PROMPT: What you return must be every line below that includes the word "resolution".
--------
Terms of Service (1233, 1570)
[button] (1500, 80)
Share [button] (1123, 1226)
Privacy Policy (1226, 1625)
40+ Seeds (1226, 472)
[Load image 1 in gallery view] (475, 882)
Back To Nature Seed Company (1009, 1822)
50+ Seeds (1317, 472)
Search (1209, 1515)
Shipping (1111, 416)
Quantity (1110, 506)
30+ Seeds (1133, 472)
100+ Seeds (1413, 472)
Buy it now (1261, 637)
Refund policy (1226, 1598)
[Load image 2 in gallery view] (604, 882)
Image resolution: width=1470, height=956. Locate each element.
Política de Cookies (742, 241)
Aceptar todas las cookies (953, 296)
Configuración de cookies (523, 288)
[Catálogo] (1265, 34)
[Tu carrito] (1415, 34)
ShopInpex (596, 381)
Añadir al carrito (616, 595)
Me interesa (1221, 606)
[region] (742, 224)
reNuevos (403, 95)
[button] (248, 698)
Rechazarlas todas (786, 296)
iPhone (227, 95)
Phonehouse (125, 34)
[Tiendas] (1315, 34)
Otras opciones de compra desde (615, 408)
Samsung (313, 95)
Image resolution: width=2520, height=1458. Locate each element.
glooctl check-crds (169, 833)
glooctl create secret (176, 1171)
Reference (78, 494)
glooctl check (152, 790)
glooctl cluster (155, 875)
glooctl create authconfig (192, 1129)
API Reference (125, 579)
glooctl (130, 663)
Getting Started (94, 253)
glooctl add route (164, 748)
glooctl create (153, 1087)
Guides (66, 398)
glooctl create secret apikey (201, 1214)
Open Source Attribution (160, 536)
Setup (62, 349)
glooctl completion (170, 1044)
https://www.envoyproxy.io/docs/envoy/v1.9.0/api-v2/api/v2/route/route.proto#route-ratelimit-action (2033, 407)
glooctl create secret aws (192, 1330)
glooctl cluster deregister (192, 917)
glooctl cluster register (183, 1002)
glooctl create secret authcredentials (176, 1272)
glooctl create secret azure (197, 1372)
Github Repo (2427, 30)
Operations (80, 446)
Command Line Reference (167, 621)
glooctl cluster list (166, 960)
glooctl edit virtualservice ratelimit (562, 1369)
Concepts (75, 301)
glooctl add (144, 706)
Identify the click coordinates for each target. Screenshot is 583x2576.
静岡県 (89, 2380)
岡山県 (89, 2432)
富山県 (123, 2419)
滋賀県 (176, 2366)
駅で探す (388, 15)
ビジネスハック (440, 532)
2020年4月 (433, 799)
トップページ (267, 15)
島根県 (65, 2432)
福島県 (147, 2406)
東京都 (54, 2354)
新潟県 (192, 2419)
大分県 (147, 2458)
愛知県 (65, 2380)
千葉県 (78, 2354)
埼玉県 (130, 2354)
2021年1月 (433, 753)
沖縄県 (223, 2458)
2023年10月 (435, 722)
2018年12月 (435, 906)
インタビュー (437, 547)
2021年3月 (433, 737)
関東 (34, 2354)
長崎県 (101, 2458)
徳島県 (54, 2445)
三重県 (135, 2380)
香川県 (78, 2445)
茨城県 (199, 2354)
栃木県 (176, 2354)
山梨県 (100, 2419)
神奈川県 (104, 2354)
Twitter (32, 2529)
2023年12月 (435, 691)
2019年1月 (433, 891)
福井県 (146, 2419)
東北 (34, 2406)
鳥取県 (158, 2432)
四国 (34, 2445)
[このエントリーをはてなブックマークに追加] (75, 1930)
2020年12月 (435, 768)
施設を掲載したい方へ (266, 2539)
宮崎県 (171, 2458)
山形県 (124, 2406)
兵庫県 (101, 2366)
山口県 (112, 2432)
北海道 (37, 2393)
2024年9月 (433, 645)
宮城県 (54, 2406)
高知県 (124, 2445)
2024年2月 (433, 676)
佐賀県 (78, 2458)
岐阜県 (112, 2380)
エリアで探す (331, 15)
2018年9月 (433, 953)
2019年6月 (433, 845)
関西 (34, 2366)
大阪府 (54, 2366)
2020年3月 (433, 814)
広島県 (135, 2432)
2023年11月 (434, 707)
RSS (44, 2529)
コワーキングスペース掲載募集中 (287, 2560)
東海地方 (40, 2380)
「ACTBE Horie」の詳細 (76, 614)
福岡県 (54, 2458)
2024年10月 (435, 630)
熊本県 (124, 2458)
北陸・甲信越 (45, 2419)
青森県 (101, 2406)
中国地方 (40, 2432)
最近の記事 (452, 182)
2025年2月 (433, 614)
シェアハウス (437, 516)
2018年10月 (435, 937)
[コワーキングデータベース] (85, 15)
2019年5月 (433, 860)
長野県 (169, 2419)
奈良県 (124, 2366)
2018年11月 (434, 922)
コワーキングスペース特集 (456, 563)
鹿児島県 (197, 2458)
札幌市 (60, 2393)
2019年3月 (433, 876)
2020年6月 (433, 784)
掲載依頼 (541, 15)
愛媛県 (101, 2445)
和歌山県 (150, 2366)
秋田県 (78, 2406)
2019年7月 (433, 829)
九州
--------
RESULT:
Image resolution: width=1470, height=956. Locate each element.
Image resolution: width=2520, height=1458. Locate each element.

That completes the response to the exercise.